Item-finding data
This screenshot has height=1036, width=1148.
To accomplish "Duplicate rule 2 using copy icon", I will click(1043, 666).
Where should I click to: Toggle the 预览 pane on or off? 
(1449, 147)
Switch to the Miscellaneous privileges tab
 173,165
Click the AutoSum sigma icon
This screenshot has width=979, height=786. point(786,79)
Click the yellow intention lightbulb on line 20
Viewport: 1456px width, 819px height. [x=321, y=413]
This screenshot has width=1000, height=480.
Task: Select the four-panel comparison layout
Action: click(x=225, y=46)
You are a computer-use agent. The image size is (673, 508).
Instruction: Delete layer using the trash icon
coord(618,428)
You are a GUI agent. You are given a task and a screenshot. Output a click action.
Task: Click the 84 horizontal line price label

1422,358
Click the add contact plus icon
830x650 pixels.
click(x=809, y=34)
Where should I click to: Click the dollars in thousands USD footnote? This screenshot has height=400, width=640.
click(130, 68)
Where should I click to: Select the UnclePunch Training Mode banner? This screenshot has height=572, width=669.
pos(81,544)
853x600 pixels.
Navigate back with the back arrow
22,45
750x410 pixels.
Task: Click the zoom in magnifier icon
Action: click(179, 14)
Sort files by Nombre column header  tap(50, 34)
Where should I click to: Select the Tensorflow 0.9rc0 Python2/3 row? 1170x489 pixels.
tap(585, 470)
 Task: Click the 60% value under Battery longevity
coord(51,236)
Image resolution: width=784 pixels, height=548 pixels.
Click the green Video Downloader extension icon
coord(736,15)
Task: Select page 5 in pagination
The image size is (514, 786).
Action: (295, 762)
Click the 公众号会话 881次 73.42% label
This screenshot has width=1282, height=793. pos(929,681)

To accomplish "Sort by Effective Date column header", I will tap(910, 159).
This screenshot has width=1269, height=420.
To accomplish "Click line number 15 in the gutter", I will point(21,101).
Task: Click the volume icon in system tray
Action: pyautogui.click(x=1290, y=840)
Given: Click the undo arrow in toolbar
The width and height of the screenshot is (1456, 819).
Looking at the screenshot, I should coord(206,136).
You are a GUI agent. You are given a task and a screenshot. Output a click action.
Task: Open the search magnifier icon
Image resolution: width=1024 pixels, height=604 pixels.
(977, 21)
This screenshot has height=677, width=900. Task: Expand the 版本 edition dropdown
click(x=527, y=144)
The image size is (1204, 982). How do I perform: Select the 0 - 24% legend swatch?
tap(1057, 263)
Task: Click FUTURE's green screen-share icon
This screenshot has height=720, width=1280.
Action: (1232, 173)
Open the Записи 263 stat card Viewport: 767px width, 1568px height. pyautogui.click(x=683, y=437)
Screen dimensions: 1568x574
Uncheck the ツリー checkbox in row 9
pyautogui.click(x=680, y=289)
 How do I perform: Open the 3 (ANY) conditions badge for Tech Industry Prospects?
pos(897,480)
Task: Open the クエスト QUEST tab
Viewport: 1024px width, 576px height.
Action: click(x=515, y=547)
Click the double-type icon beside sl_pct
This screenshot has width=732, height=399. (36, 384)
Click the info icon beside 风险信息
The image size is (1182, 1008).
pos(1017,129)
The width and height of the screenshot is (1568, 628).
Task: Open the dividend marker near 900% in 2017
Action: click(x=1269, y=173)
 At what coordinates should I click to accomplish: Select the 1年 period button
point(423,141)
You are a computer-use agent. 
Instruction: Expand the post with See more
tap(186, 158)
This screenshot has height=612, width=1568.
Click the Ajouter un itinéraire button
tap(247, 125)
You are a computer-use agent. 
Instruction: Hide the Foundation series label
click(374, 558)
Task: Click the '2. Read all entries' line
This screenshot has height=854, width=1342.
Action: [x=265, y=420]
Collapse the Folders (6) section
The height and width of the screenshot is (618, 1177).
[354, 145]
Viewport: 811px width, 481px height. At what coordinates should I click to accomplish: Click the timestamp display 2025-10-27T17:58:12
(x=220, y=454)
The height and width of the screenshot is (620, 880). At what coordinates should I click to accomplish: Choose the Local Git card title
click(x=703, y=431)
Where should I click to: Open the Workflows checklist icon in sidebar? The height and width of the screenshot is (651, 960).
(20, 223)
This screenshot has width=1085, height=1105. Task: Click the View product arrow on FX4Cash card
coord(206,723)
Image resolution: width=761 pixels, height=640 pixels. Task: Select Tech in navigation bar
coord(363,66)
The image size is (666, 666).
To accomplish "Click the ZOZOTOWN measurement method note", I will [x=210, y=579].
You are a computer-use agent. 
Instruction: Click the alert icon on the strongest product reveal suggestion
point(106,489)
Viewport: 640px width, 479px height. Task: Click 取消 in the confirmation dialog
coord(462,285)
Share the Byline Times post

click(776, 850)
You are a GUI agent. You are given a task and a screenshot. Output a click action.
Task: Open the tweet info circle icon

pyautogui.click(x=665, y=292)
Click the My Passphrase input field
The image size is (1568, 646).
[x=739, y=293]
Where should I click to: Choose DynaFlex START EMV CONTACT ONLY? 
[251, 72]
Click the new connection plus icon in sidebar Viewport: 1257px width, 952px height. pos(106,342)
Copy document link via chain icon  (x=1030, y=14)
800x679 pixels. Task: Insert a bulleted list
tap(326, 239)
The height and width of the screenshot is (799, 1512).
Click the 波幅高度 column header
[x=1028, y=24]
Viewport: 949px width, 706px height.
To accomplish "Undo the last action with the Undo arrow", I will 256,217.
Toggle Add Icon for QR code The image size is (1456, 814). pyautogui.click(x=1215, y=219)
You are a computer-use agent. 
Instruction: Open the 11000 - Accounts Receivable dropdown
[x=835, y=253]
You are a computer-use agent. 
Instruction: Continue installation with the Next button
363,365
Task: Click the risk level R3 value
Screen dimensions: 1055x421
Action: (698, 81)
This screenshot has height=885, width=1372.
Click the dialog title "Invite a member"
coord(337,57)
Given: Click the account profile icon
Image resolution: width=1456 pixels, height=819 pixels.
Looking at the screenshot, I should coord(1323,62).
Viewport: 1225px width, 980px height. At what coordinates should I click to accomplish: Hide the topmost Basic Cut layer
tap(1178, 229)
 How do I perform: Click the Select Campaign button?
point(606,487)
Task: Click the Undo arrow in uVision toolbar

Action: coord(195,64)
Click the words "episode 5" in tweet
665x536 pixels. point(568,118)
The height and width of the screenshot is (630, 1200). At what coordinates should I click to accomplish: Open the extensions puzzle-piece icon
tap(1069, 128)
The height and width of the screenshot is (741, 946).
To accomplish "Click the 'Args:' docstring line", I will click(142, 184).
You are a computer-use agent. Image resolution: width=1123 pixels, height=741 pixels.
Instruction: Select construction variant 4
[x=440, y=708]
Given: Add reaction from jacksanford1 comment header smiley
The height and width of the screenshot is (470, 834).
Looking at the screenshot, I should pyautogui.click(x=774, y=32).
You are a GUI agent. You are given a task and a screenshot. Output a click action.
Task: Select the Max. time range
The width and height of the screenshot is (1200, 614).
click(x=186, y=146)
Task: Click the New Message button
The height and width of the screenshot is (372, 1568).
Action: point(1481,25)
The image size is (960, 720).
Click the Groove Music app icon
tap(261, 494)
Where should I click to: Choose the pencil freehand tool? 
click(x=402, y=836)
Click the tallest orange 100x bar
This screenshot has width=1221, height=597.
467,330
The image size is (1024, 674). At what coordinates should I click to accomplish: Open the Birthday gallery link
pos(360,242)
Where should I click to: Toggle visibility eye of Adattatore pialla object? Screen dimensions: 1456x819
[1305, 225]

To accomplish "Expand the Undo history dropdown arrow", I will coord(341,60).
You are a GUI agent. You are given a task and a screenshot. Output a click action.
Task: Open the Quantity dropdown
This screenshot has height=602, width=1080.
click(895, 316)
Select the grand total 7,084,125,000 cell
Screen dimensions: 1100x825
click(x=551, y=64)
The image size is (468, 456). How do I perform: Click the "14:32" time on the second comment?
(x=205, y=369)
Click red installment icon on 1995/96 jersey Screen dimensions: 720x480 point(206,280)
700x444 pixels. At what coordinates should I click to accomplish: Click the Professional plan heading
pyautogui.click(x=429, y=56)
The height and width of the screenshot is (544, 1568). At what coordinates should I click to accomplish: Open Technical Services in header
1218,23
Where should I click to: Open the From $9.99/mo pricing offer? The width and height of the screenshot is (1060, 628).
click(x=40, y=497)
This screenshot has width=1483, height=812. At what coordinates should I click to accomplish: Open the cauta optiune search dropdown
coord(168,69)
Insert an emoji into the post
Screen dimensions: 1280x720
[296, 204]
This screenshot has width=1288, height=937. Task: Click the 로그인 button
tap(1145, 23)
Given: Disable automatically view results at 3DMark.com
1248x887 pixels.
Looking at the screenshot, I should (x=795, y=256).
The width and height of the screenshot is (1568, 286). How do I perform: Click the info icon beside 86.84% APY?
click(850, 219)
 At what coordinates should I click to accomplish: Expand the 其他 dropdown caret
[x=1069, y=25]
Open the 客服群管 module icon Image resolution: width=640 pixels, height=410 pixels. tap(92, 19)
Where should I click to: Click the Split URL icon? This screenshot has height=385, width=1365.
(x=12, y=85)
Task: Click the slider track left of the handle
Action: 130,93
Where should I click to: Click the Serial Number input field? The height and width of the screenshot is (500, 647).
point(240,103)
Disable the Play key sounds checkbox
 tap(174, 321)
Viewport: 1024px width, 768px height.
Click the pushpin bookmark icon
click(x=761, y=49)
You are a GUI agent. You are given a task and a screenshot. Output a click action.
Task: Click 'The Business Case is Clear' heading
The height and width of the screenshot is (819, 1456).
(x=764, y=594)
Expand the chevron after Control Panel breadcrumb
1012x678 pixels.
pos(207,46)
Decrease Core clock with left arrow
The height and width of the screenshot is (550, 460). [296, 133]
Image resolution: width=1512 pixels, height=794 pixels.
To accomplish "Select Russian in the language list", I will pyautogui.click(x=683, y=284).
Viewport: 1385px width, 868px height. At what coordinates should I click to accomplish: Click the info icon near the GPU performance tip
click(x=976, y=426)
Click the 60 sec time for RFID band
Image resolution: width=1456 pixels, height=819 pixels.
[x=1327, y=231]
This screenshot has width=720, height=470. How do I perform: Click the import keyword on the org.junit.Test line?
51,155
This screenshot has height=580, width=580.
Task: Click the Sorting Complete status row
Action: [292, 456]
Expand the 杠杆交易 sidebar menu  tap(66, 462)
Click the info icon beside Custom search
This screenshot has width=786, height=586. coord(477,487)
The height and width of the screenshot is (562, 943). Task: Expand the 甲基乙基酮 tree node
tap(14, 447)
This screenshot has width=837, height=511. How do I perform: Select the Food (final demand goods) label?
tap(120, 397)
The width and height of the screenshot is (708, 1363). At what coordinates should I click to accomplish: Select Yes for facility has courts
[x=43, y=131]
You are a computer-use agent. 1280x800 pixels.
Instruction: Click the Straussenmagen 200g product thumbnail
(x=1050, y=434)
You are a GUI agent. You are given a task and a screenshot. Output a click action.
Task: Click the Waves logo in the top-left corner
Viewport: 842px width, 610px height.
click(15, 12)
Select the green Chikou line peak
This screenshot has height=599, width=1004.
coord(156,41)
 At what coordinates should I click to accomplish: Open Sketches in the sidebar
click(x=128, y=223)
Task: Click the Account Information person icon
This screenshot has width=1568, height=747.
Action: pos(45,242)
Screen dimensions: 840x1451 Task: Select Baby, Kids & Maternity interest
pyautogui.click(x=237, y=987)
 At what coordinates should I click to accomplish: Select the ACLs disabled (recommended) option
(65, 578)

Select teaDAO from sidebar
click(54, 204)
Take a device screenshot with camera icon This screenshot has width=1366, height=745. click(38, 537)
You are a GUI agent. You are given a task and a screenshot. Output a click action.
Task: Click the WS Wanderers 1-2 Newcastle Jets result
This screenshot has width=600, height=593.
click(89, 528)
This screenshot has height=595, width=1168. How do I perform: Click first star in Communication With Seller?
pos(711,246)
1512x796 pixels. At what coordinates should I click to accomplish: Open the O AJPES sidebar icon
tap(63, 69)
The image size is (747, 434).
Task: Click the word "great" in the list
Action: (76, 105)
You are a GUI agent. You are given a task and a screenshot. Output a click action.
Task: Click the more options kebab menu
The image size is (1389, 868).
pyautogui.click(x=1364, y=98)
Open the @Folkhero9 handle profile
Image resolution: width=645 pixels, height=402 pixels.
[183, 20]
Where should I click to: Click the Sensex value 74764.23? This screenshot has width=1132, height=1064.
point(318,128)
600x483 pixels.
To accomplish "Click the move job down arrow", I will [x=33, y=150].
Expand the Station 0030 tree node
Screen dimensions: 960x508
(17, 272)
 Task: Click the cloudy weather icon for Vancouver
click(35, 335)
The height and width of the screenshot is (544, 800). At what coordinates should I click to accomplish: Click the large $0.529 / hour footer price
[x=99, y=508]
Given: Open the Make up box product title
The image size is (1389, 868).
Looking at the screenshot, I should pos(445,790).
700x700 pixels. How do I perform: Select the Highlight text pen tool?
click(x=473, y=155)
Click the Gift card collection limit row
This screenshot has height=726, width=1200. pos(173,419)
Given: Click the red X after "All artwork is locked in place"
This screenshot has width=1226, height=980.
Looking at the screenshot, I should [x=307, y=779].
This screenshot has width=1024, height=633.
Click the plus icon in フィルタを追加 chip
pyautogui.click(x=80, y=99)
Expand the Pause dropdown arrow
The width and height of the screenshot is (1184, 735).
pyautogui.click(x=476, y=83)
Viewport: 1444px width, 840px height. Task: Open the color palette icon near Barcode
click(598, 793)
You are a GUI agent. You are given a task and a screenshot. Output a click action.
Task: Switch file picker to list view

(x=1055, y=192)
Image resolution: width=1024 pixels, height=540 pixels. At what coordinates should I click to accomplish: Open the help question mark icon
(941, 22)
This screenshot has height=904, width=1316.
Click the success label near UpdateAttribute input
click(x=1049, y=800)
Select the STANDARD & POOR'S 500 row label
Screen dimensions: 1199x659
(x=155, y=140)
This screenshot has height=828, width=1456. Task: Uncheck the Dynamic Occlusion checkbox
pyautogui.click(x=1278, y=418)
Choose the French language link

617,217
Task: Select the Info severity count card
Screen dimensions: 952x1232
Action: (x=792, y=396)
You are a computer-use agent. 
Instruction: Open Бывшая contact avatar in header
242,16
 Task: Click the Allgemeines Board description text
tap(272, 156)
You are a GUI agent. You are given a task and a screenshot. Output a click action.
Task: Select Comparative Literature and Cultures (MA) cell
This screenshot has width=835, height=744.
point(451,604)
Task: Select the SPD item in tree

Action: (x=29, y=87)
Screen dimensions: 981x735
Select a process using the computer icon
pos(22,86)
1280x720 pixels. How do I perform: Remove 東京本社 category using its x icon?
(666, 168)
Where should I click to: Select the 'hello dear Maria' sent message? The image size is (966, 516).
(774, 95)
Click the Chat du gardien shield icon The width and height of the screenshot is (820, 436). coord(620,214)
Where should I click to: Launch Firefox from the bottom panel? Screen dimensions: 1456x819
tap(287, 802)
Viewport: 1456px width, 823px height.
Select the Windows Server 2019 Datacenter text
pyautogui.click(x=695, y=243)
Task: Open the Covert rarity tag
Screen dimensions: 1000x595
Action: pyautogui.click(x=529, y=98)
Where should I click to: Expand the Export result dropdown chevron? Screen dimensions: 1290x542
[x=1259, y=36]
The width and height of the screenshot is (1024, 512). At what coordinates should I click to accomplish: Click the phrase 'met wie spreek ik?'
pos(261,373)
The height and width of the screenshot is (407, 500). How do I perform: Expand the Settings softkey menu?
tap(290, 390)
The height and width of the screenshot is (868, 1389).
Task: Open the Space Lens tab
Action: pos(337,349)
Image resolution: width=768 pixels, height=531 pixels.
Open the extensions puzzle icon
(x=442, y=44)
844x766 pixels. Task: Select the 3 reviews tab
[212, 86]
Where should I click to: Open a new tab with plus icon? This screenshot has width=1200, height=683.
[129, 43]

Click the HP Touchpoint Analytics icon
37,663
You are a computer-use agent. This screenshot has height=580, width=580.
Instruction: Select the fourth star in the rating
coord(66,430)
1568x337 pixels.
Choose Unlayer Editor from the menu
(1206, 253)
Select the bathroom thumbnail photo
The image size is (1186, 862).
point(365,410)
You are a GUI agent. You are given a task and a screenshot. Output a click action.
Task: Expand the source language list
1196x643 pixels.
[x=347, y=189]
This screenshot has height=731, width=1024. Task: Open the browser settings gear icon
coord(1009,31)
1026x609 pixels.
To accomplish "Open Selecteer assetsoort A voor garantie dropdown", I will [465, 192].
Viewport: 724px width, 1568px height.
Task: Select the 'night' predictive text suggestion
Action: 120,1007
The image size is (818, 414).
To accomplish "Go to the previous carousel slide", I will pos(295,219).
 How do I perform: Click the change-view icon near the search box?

__SET PROBLEM__. Rewrite the data between the lines holding "Switch to the Miscellaneous privileges tab" and "coord(736,15)", inclusive, putting "bin icon" in place of "trash icon" and changing nothing else.

__SOLVED EXERCISE__.
Switch to the Miscellaneous privileges tab
 173,165
Click the AutoSum sigma icon
This screenshot has width=979, height=786. point(786,79)
Click the yellow intention lightbulb on line 20
Viewport: 1456px width, 819px height. [x=321, y=413]
This screenshot has width=1000, height=480.
Task: Select the four-panel comparison layout
Action: click(x=225, y=46)
You are a computer-use agent. The image size is (673, 508).
Instruction: Delete layer using the bin icon
coord(618,428)
You are a GUI agent. You are given a task and a screenshot. Output a click action.
Task: Click the 84 horizontal line price label

1422,358
Click the add contact plus icon
830x650 pixels.
click(x=809, y=34)
Where should I click to: Click the dollars in thousands USD footnote? This screenshot has height=400, width=640.
click(130, 68)
Where should I click to: Select the UnclePunch Training Mode banner? This screenshot has height=572, width=669.
pos(81,544)
853x600 pixels.
Navigate back with the back arrow
22,45
750x410 pixels.
Task: Click the zoom in magnifier icon
Action: click(179, 14)
Sort files by Nombre column header  tap(50, 34)
Where should I click to: Select the Tensorflow 0.9rc0 Python2/3 row? 1170x489 pixels.
tap(585, 470)
 Task: Click the 60% value under Battery longevity
coord(51,236)
Image resolution: width=784 pixels, height=548 pixels.
Click the green Video Downloader extension icon
coord(736,15)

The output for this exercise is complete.